Still, state-imposed restrictions are a heavy-handed tool and on Sept. 23, the NDRC held a meeting of representatives from the coal, power and steel sectors to consider tweaks to its capacity controls to free up more coal domestically.
 
"We will study and analyze the latest outlook in coal production, transportation, demand, price and problems," the NDRC said.
 
The thermal coal sector -- far more sensitive domestically due to power and heating imperatives -- gained some immediate concessions.
 
A week later, on Sept. 30, the China Iron and Steel Association, representing the nation's biggest mills, was handed some relief when the NDRC agreed to loosen restrictions on production controls, which will affect almost 800 coal mines, analysts at Macquarie noted. This included 350-380 million metric tons of coking coal capacity and "was the first signal from the Chinese government that it wanted to cool the metallurgical coal market."
 
Macquarie added that this now complicated the latest contract negotiations, about to get underway in Australia, noting that industry reports suggested there was still a gap of about $50 per metric ton between the expectations of steelmakers and coal miners.
 
Steel mills, led by Nippon Steel, are prepared to pay $160 per metric ton while miners, represented by Anglo American, are seeking $212 per metric ton.
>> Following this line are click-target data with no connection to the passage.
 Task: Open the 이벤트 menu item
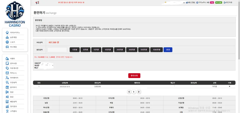[x=13, y=59]
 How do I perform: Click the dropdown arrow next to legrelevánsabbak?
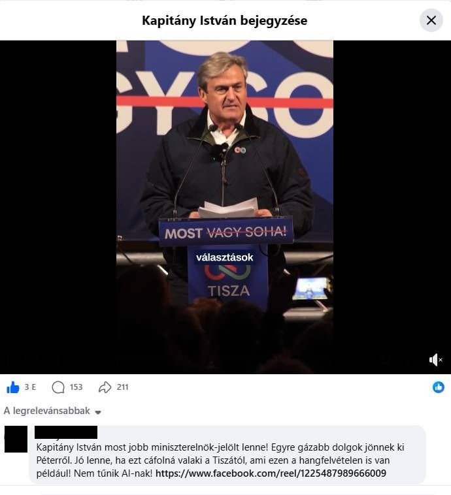(x=98, y=412)
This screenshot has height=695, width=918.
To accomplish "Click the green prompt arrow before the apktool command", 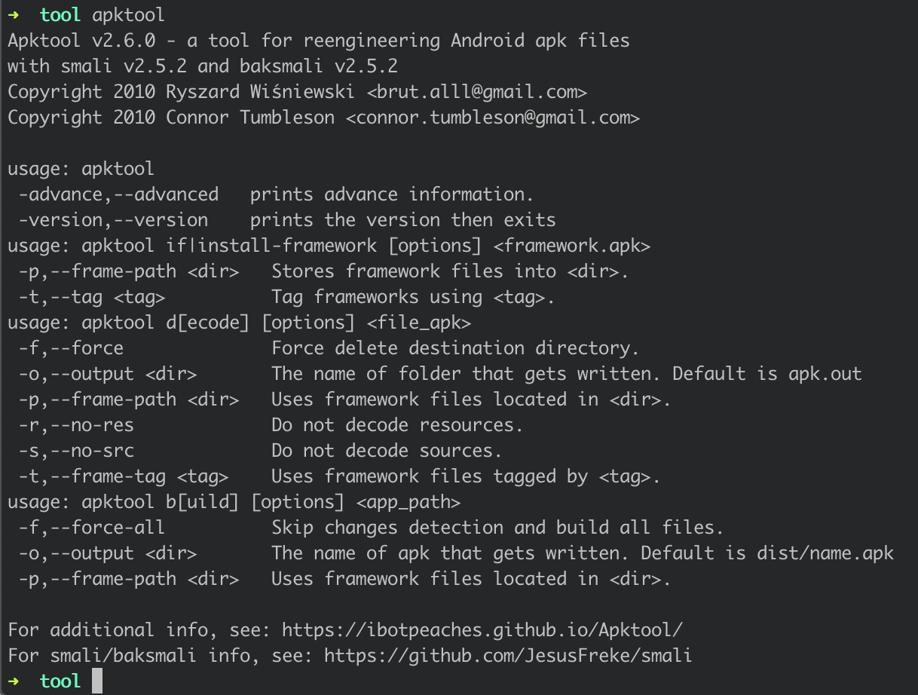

The world's biggest miner, BHP Billiton settles its price on shorter contracts outside the negotiations.
 
Still, in every market, there are winners and losers. In this case, metallurgical coal-mining exporters are winning. Australian miners sell about 50% of the world's exports with about half that mined by an alliance between Australian miner BHP Billiton, and Japan's Mitsubishi Development. The latest Chinese figures show that in August, imports from Australian miners rose 8% from the previous month while shipments from Mongolian miners leapt by 36%.
 
The Australian Treasury had budgeted for an average price of $91 per metric ton for the commodity for the financial year ending June 30 next year. Given the price surge, analysts predict that the average will come in much higher. The big question is how long such high prices can last in the sector, although that answer now lies in China.